__GIVEN INSTRUCTION 1__: Decide whether each of statements (a), (b), and (c) agrees with the commentary on Proust below. Answer yes or no for each, and quote the deciding words of the commentary. (a) The narrator's willpower finally overcomes the parts of his character he calls lazy. (b) On arriving at Elstir's studio, the narrator at once recognizes the girl there as Albertine. (c) The narrator dwells at length on the moment of conflicted recognition before turning to the party.
__GIVEN INSTRUCTION 2__: Write the next part of the commentary on Proust that appears below, picking up after its final sentence.

__ARTICLE__:

While, at the moment when we are about to start on an eagerly awaited journey, our intelligence and our sensibility begin to ask themselves whether it is really worth the trouble…(p. 614).

However, the narrator’s will is there, behind the scene tirelessly laboring to keep him physically on the path toward the goal. Willpower becomes the influence through which the narrator strives to inflict direction on his actions and control over his vacillating emotions. Proust is highlighting willpower’s ability to control behavior, sometimes passively behind the scenes, in which it becomes an integral and almost foundational part of a person’s personality and motivations.

…but since [willpower] is silent, gives no account of its actions, it seems almost non-existent; it is by its dogged determination that the other constituent parts of our personality are led…(p. 614).

In the end the narrator’s willpower succeeds in overcoming the other aspects of his character in which he calls “lazy”. However we can speculate that other emotions such as fear, anxiety and lack of self-confidence may also be imposing their ambitions upon the narrator, perhaps even mislabeled as “intelligence and sensibility”.

Once the narrator arrives at the party, Proust yet again, dives into the complexity of our cognitive perception, when the narrator is struck by an unfamiliar impression of Albertine.  This visual depiction of a girl supposedly to be Albertine is inconsistent with the image he has so painstakingly constructed in his own mind. Here, Proust demonstrates the ability of our minds to diverge from reality and flavor our perceptions with our own colorful filter. In other words, the narrator has spent weeks constructing and fantasizing about a girl he has only observed from afar, the Albertine he creates is modeled from his own desires and identity. Like everything we encounter, Albertine is an example of how our ego interacts with the external world through perception.

When I arrived at Elstir’s a few minutes later, I thought at first that Mlle Simonet was not in the studio. There was certainly a girl sitting there in a silk frock, bareheaded, but one whose marvelous hair, whose nose, whose complexion, meant nothing to me, in whom I did not recognize the human entity that I has extracted from a young cyclist in a polo-cap strolling past between myself and the sea (p.615).

However this important moment of conflicted internal and external recognition, is immediately dismissed by the narrator as he becomes drawn into the excitement of the social gathering. Proust now abruptly shifts course to feature another example of human nature, as he describes how the narrator, young and impetuous, is immediately caught up in the experience of the party.

__DATA EXTRACT__:
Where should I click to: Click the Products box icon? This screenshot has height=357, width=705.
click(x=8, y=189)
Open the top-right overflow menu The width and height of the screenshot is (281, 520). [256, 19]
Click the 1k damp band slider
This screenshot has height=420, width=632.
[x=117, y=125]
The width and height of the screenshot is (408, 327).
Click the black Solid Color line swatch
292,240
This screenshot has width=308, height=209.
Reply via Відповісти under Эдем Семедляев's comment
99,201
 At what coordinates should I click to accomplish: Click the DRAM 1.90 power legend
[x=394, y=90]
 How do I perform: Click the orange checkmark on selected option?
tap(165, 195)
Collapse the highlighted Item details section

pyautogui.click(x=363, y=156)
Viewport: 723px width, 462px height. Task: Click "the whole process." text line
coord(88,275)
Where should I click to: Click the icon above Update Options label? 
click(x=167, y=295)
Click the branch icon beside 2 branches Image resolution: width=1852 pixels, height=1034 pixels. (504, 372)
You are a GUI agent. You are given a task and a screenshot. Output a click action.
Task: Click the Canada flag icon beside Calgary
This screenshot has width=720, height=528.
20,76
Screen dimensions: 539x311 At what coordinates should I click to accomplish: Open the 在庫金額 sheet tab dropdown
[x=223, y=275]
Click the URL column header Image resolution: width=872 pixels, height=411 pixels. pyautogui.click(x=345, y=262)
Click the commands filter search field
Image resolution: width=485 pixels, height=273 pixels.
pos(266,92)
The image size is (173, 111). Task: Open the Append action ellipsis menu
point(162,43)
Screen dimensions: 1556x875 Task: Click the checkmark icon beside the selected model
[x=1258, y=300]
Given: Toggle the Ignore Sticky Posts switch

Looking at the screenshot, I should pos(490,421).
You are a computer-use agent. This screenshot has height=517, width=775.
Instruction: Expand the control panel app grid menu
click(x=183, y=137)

__FINAL RESULT 1__:
(a) Yes: "In the end the narrator’s willpower succeeds in overcoming the other aspects of his character in which he calls “lazy”."
(b) No: "I thought at first that Mlle Simonet was not in the studio."
(c) No: "is immediately dismissed by the narrator as he becomes drawn into the excitement of the social gathering."

__FINAL RESULT 2__:
On entering any social gathering, when one is young, one loses consciousness of one’s old self, one becomes a different man, every drawing-room being a fresh universe in which, coming under the sway of a new moral perspective, we fasten our attention, as if they were to matter to us for all time, on people, dances, card-tables, all of which we shall have forgotten by the morning(p.615).

The narrator navigates the studio, moving though introductions, consuming strawberry tarts and listening intently to music. All the while avoiding the entire purpose of the gathering: to meet Albertine. Although Proust does not come out and say it, the narrator seems to be, through procrastination, prolonging the meeting.  It seems as though in this moment, he is faced with the inevitable answer to his quest: who is Albertine?

But is it not thus, in the bustle of daily life, with every true happiness, every great sorrow? In a room full of other people we receive from the women we love the answer, auspicious or fatal, which we have been awaiting for the last year. But we must go on talking, ideas come flocking one after another, unfolding a smooth surface which is pricked now and then at the very most by a dull throb from the memory, infinitely more profound but very narrow, that misfortunes has come upon us. If, instead of misfortunes, it is happiness, it may be that not until many years have elapsed will we recall that the most important event in our emotional life occurred without our having time to give it any prolonged attention or even to become aware of it almost, at a social gathering to which we has gone solely in expectation of that event (p. 616).

When the ultimate moment arrives, and Elstir asks the narrator to come with him to meet Albertine, he delays by eating a coffee éclair and talking to a man who he ends up giving the rose from his buttonhole to. (This becomes important later when he is surprised that Albertine recalls these actions from her own memory and perspective) The narrator gives these actions credit by recognizing that pleasure is like photography, and can be captured within one’s own memory filter to relive at a later time.

What we take, in the presence of the beloved object, is merely a negative which we develop later, when we are back at home, and have once again found at our disposal that inner darkroom the entrance to which is barred to us so long as we are with other people (p.616).

As the narrator physically advances toward Albertine he mentally approaches her in stages of impression, from the impersonal facts such as her family name and connections, to the physical mole on her check and inflamed temple and finally to her individual character by way of her use of the phrase “perfectly”.  Each stage, of their meeting, bringing the illusionary Albertine closer to clashing with the original. The narrator is struck by a new view both optical and cognitive of Albertine, one that is very different from what he had constructed from his own beliefs.

If this incarnation of ourselves in the person who seemed to differ most from us is what does most to modify the appearance of the person to whom we have just been introduced, the form of that person still remains quite vague; and we may wonder whether it will turn out to be a god, a table or a basin. But, as nimble as the wax-modellers who will fashion a bust before our eyes in five minutes, the few words which the stranger is now going to say to us will substantiate that form and give it something positive and final that will exclude all the hypotheses in which our desire and our imagination has been indulging(p. 617).

The narrator now reflects on these “optical errors” in which invoked the entire formation of his imagined Albertine. He is forced to interlay these new true impressions with the illusionary ones, slowly letting any false assumption fall away. However the narrator recognizes the joy that the false Albertine brought him, and this “movement” toward replacing her with the real one.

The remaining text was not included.